I then heard a loud distressed bird in our backyard from inside and saw that one of its parents had turned up almost definitely looking for it. I bought the bird back outside, and they started talking. He slowly left outside the gate, and the parent followed its path flying from branch to fence, just above it.

I was conflicted with my decision as the bird was vulnerable, but I thought that the most natural thing to do was to leave it with its parents. And it was better that the parent knew where the young one was. Especially after reading around I felt the vet might just put it down.

Later that evening it turned back up sitting back under the bench before making a couple of short flights to a branch about head height. I figured he was at least off the ground and sheltered. This morning when I woke up, both parents were next to him and have been checking in throughout the day. I've just tried to leave them be and stay out of the area. 

My questions are: Will the parents find food for it? Or are they likely confused about its situation? I suspect it is an injury rather than a sickness. Can birds mend after some rest? Should I place some appropriate food nearby so it can eat while it rests?

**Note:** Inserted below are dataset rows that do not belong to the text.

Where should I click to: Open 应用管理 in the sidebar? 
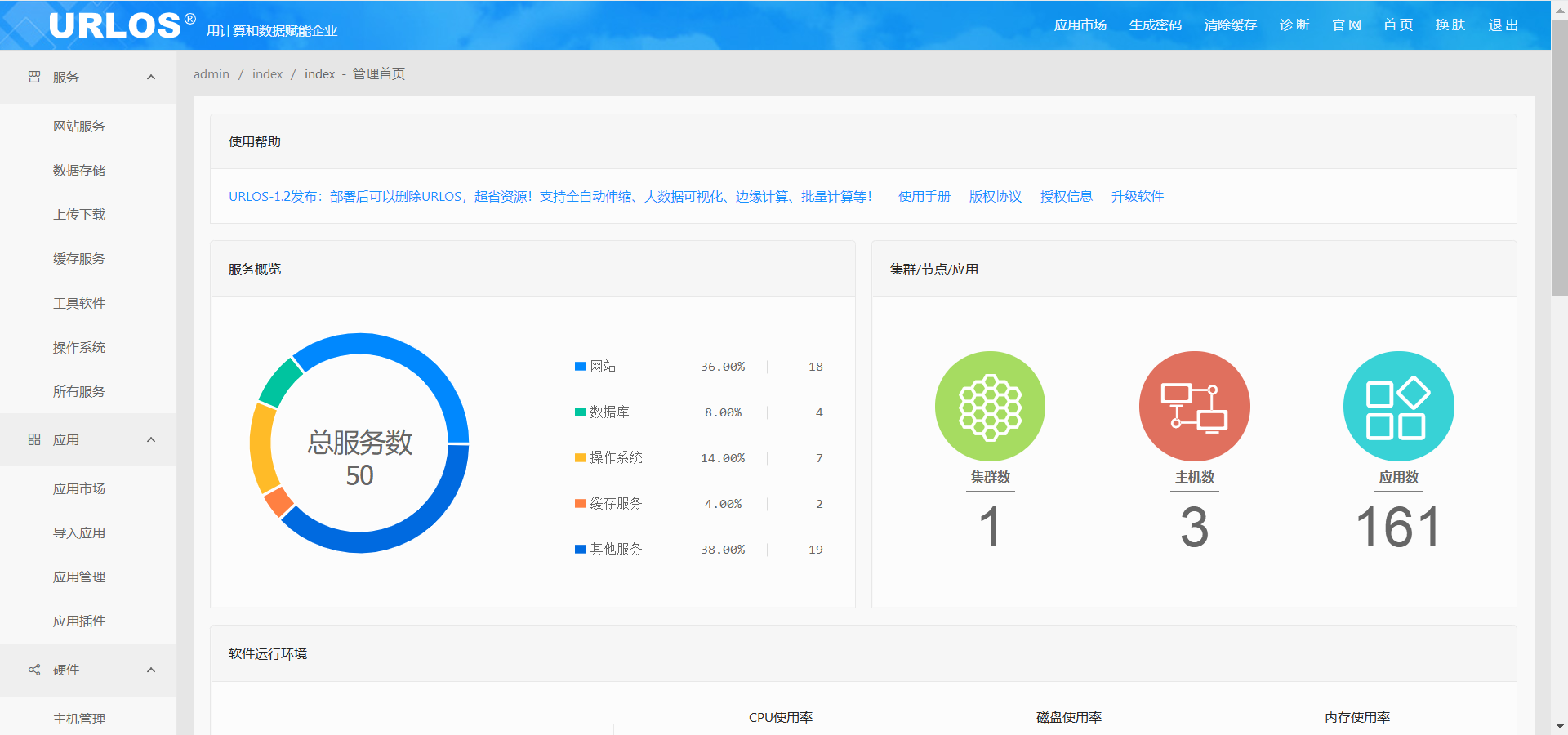(79, 577)

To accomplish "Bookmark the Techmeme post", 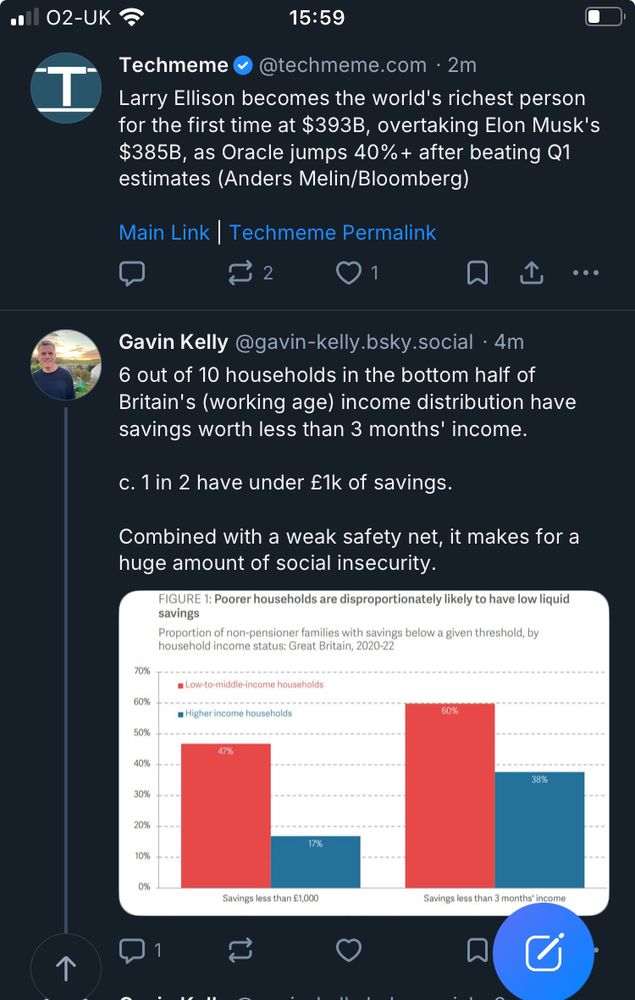I will click(478, 273).
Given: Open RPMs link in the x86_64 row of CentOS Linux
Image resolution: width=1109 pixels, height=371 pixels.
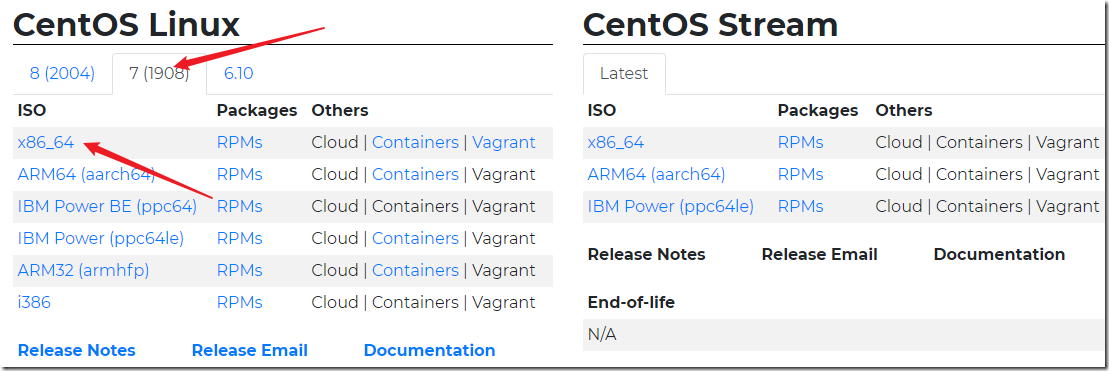Looking at the screenshot, I should 240,143.
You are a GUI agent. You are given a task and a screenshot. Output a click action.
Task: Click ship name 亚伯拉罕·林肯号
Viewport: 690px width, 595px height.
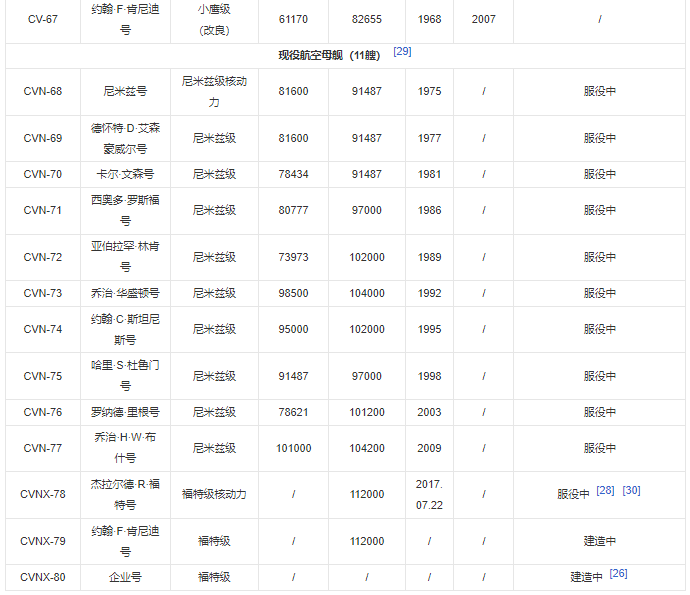click(x=125, y=257)
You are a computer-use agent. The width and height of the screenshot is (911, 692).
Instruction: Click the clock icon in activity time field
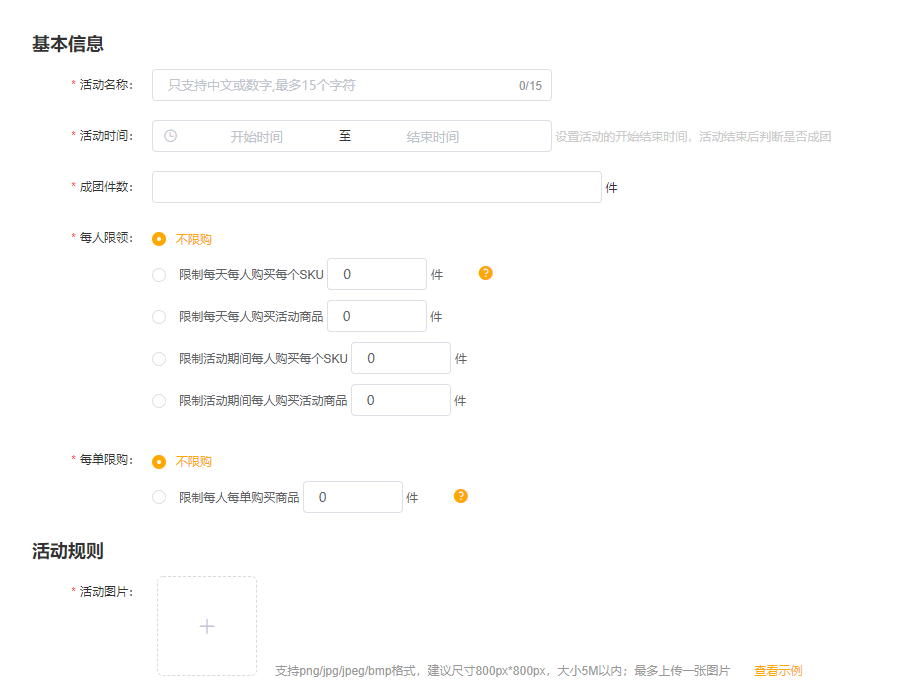click(x=170, y=136)
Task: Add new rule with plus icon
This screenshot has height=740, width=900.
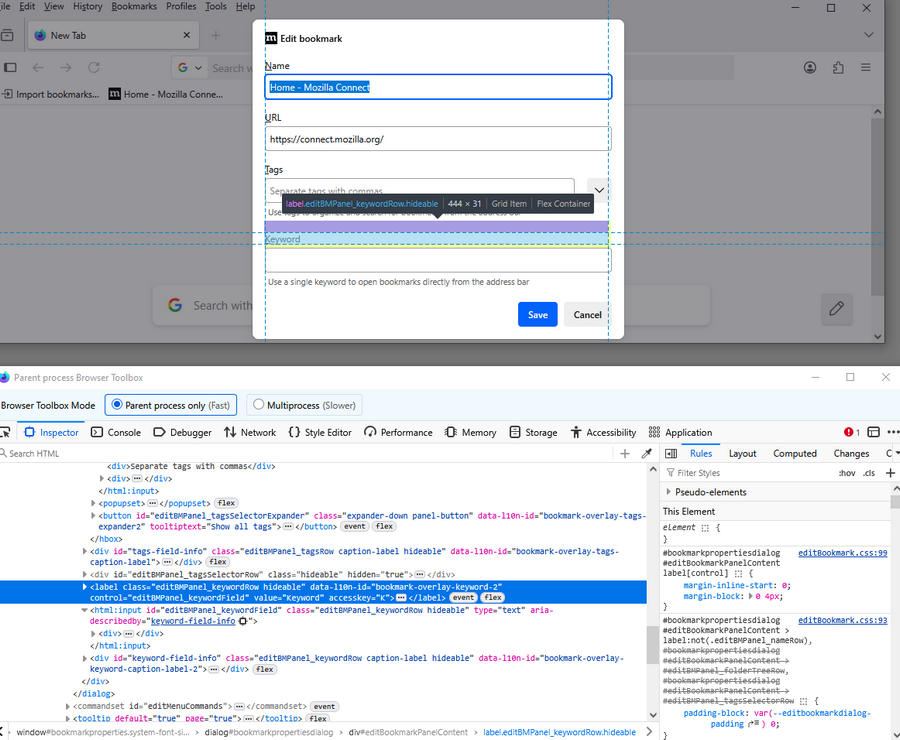Action: 890,472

My head says just leave it be and let nature take its course but is there anything sensible I can do to help?

pacman's picture

you have done well by letting the parents do their job

I would provide water / birdbath or similar


dylanjtw's picture

Thanks for your response Peter, have taken your advice.  


Good work.  Like human parenting the parents will probably be confussed about what their teenager is doing. But somehow they will press on and give the offspring their best chance to survive.  Only the most wayward children or those that inflict a life changing injury upon themselves have to accept the actions.  You kept the cat and other bad influences from getting to their child in times of need.  Now it is in a tree it will probably do fine aftrer mum and dad have a good chat to it about life, and how crazy it can be out there.

I'm no bird expert, rather a hack, but pools of water are hard to find in surban summers, so take Pete's advice. The folks will find the food, they have been doing so since their little angel arrived into the world.    

Ipswich Shire Eastern flanks

Woko's picture

Yes, well done indeed. It's possible the youngster was injured crashing into a window. In a stunned & possibly injured state it was vulernable to the lurking cat so you did extremely well to keep it safe from that source of harm. Non intervention unless a bird is at risk from unnatural things is the preferred option in my opinion. Your story might be good fodder for the local newspaper where it might encourage others to keep their cats controlled & to avoid interfering with nature.